**Task item:**
Repeat the entries that appear below, exactly as they are given.
====
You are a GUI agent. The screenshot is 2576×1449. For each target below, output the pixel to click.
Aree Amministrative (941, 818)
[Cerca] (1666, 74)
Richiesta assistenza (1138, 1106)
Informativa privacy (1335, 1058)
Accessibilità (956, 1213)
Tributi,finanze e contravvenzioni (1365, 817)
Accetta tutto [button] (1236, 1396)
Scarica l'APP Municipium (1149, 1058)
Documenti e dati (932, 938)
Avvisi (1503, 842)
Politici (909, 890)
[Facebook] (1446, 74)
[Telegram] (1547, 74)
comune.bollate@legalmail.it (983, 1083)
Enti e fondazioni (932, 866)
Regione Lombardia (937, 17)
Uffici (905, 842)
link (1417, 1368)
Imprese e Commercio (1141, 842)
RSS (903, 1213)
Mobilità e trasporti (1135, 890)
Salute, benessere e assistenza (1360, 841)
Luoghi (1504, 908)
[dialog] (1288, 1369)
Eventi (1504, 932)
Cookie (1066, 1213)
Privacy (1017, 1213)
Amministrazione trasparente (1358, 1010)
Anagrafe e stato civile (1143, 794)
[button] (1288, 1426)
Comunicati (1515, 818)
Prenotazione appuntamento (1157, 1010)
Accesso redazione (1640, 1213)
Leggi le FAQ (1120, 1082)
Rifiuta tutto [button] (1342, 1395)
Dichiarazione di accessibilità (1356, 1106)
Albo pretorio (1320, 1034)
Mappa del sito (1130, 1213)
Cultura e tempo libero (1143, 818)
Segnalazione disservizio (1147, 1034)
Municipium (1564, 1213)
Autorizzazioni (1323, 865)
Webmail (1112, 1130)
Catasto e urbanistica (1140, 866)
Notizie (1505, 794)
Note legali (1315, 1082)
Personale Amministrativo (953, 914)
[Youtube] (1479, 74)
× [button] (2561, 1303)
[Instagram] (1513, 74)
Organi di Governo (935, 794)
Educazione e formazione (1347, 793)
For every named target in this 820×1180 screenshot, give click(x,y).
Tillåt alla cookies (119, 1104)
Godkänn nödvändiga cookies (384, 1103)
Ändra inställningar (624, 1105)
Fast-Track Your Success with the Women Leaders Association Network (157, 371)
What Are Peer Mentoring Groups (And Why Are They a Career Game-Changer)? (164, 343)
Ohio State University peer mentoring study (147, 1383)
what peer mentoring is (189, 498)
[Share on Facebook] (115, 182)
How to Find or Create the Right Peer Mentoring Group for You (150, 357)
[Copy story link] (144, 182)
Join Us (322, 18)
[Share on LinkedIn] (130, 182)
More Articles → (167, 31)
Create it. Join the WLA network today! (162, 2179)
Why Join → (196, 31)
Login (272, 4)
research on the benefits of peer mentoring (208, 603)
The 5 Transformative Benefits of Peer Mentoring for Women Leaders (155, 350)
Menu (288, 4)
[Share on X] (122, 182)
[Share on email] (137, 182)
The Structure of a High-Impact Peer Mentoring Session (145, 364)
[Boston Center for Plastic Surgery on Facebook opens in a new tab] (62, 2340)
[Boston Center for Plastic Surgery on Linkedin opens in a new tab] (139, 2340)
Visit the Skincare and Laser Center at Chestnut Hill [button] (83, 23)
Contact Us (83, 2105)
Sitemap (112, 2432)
====
**Problem solution:**
You are a GUI agent. The screenshot is 2576×1449. For each target below, output the pixel to click.
Aree Amministrative (941, 818)
[Cerca] (1666, 74)
Richiesta assistenza (1138, 1106)
Informativa privacy (1335, 1058)
Accessibilità (956, 1213)
Tributi,finanze e contravvenzioni (1365, 817)
Accetta tutto [button] (1236, 1396)
Scarica l'APP Municipium (1149, 1058)
Documenti e dati (932, 938)
Avvisi (1503, 842)
Politici (909, 890)
[Facebook] (1446, 74)
[Telegram] (1547, 74)
comune.bollate@legalmail.it (983, 1083)
Enti e fondazioni (932, 866)
Regione Lombardia (937, 17)
Uffici (905, 842)
link (1417, 1368)
Imprese e Commercio (1141, 842)
RSS (903, 1213)
Mobilità e trasporti (1135, 890)
Salute, benessere e assistenza (1360, 841)
Luoghi (1504, 908)
[dialog] (1288, 1369)
Eventi (1504, 932)
Cookie (1066, 1213)
Privacy (1017, 1213)
Amministrazione trasparente (1358, 1010)
Anagrafe e stato civile (1143, 794)
[button] (1288, 1426)
Comunicati (1515, 818)
Prenotazione appuntamento (1157, 1010)
Accesso redazione (1640, 1213)
Leggi le FAQ (1120, 1082)
Rifiuta tutto [button] (1342, 1395)
Dichiarazione di accessibilità (1356, 1106)
Albo pretorio (1320, 1034)
Mappa del sito (1130, 1213)
Cultura e tempo libero (1143, 818)
Segnalazione disservizio (1147, 1034)
Municipium (1564, 1213)
Autorizzazioni (1323, 865)
Webmail (1112, 1130)
Catasto e urbanistica (1140, 866)
Notizie (1505, 794)
Note legali (1315, 1082)
Personale Amministrativo (953, 914)
[Youtube] (1479, 74)
× [button] (2561, 1303)
[Instagram] (1513, 74)
Organi di Governo (935, 794)
Educazione e formazione (1347, 793)
For every named target in this 820×1180 screenshot, give click(x,y).
Tillåt alla cookies (119, 1104)
Godkänn nödvändiga cookies (384, 1103)
Ändra inställningar (624, 1105)
Fast-Track Your Success with the Women Leaders Association Network (157, 371)
What Are Peer Mentoring Groups (And Why Are They a Career Game-Changer)? (164, 343)
Ohio State University peer mentoring study (147, 1383)
what peer mentoring is (189, 498)
[Share on Facebook] (115, 182)
How to Find or Create the Right Peer Mentoring Group for You (150, 357)
[Copy story link] (144, 182)
Join Us (322, 18)
[Share on LinkedIn] (130, 182)
More Articles → (167, 31)
Create it. Join the WLA network today! (162, 2179)
Why Join → (196, 31)
Login (272, 4)
research on the benefits of peer mentoring (208, 603)
The 5 Transformative Benefits of Peer Mentoring for Women Leaders (155, 350)
Menu (288, 4)
[Share on X] (122, 182)
[Share on email] (137, 182)
The Structure of a High-Impact Peer Mentoring Session (145, 364)
[Boston Center for Plastic Surgery on Facebook opens in a new tab] (62, 2340)
[Boston Center for Plastic Surgery on Linkedin opens in a new tab] (139, 2340)
Visit the Skincare and Laser Center at Chestnut Hill [button] (83, 23)
Contact Us (83, 2105)
Sitemap (112, 2432)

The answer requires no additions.